Pulitzer Prize-winning historian: Trump has joined Andrew Johnson as ‘the most racist president in American history’

Pulitzer Prize-winning American historian Jon Meacham says that President Donald Trump has now earned the dubious distinction of joining Andrew Johnson as “the most racist president in American history.”

During an appearance on MSNBC’s “Hardball” Monday evening, Meacham noted that Trump’s attacks on four progressive female members of Congress — all of whom are women of color — are a direct repudiation of what the Republican Party once said it believed:

“It’s long been said, President Reagan said it quite well, that America is the one place on earth that is not about a birthright. It’s about the ascent to an idea.

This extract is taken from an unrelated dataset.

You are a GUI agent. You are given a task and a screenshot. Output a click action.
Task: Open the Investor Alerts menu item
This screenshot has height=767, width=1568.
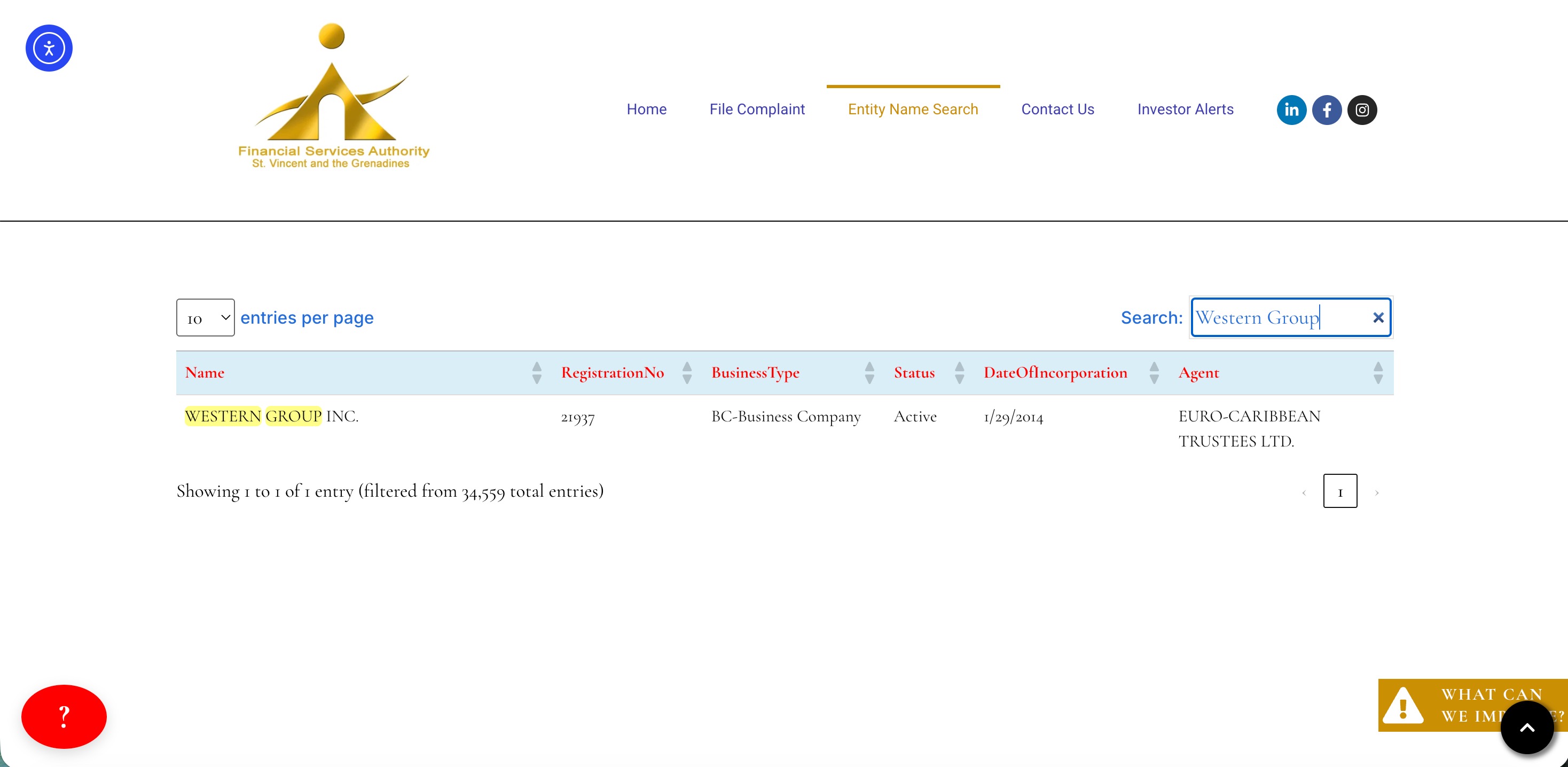point(1185,109)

“An idea that was written in one of the most important sentences ever in the English language, that all men were created equal and endowed by their creator with certain inalienable rights.

“We didn’t apply that fully then, we haven’t applied it fully now. But that journey towards a more perfect union is the story of the country.”

Meacham then noted that Trump’s latest remarks are part of a larger pattern:

“And what the president’s done here is, yet again, because he did it after Charlottesville and I think he did it, frankly, when he was pushing the birther lie about PRESIDENT OBAMA, is he has joined Andrew Johnson as the most racist president in American history.”

Johnson, it should be noted, once said that African-Americans were incapable of governing themselves and would revert to barbarism if they weren’t supervised by whites.

This country, Meacham added, has to take responsibility for the president it elected in 2016:

“When people say, ‘This isn’t who we are,’ that’s not true. It is who we are. It’s who we are on our worst day and it’s pointless to try to expiate ourselves from what Trump has been saying.

“There is a complicity, there is a national complicity in this, and the way America moves forward is 51 percent of the time we’re with Lincoln instead of Andrew Johnson.”

Or, to borrow a phrase from the late cartoonist Walt Kelly, “We have met the enemy, and he is us.”